# EE P 590: Deep Learning for Embedded Real-time Intelligence 


# Homework 3  

In [1]:
import torch 

In [2]:
from eep590_utils import * 

# 0. Warm-up (40 points) 

###  Answer the following in your own words (read and understand the concepts, do not copy answers from the internet): 
**(a.) Explain why the depth-wise separable convolutions can achieve reasonable results while using fewer parameters compared to traditional convolutions. Also compare the representation power of a depth-wise separable convolution to that of a standard convolution if both had the same number of parameters.**

**(b.) Comment on the quantization bit-widths (for a deep learning model) required to achieve good performance for speech/audio inputs and compare it to that for image inputs. Which type of input requires higher number of bits to achieve reasonable performance, and why?** 

**(c.) From an optimization perspective, why is it challenging to train a deep learning model with quantized weights and activations?** 

**(d.) What is the impact of low-rank projections on the generalization ability of a deep learning model? Explain your reasoning.**
 
**(e.) What is the motive to deploy deep learning models on embedded/IoT devices? List the problems associated with sending the data from the IoT device to the cloud through wifi and performing the inference on the cloud**

**(f.) In one or more sentences, and using sketches as appropriate, explain: SqueezeNet and MobileNet. What are the defining characteristic of these architectures? How do they improve upon their predecessors in terms of latency and memory consumption?**


**(f.) Compare and contrast the different pruning techniques discussed in the lecture. Which technique would produce the  most optimal results? Which technique is the most practical? Explain your reasoning.**


**(g.) Explain how Scree plots are useful in resource allocation and determining each layer's target rank.**

**(h.) Compare and contrast the different quantization techniques discussed in the lectures, and comment on the strengths and limitations of each technique.**

# 1. Low-rank approximation (30 points) 

In this section we will use low-rank approximations of the dense layers to reduce the memory consumption of a simple  LeNet architecture during inference. To make it simpler, we have divided this into subtasks:- 

- **(8 points) Subtask 1: Train a standard LeNet architercture on the Fashion MNIST dataset. Use the `load_data_fashion_mnist` function provided in the `eep590_utils.py` file for downloading and loading the dataset. The model architecture is defined below for your convenience, but you are free to use any other implementations of the same architecture. Use a set of reasonable hyper-parameters to obtain an accuracy of atleast 75 percentage on the training and testing sets.** 

In [3]:
class LeNet(nn.Module):
    def __init__(self):
        super(LeNet, self).__init__()
        # 1 input image channel, 6 output channels, 3x3 square conv kernel
        self.conv1 = nn.Conv2d(1, 6, 3)
        self.conv2 = nn.Conv2d(6, 16, 3)
        self.fc1 = nn.Linear(16 * 5 * 5, 120)  # 5x5 image dimension
        self.fc2 = nn.Linear(120, 84)
        self.fc3 = nn.Linear(84, 10)
::::::::::
Using the homework, answer these:
1. How many points is the warm-up section worth?
2. What minimum accuracy must the LeNet model reach on the training and testing sets?
3. How many output channels does `conv1` have?
The lines after the homework aren't needed for this.

## DATA SHOWN
::::::::::
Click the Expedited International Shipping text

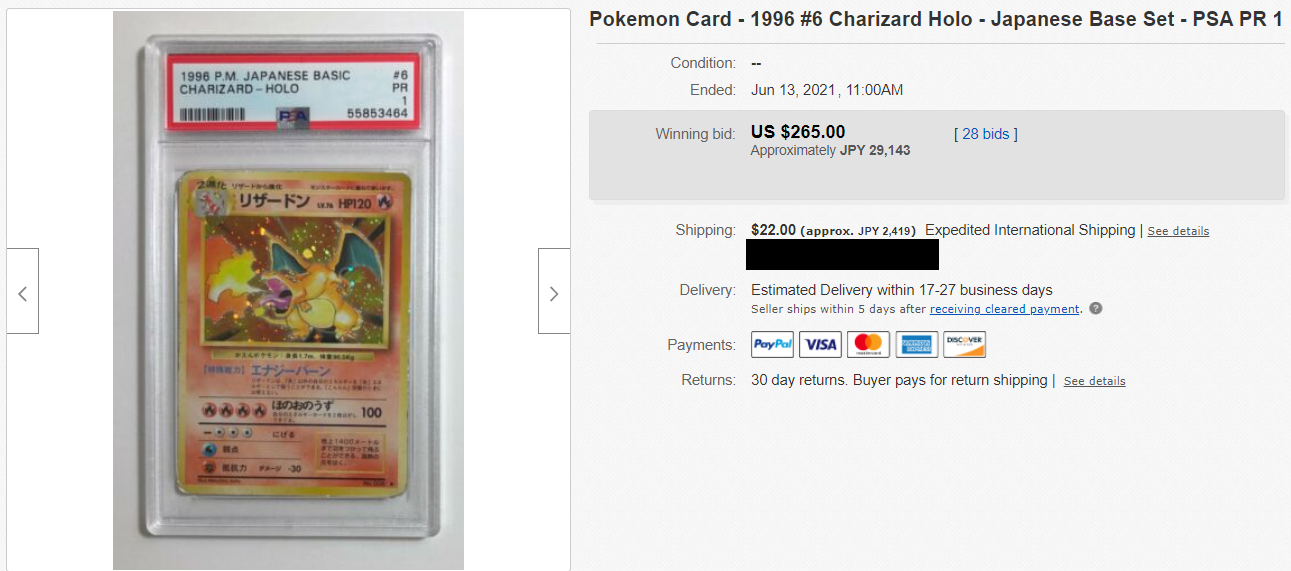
::::::::::
## THE REPLY
1. 40 points
2. At least 75 percent
3. 6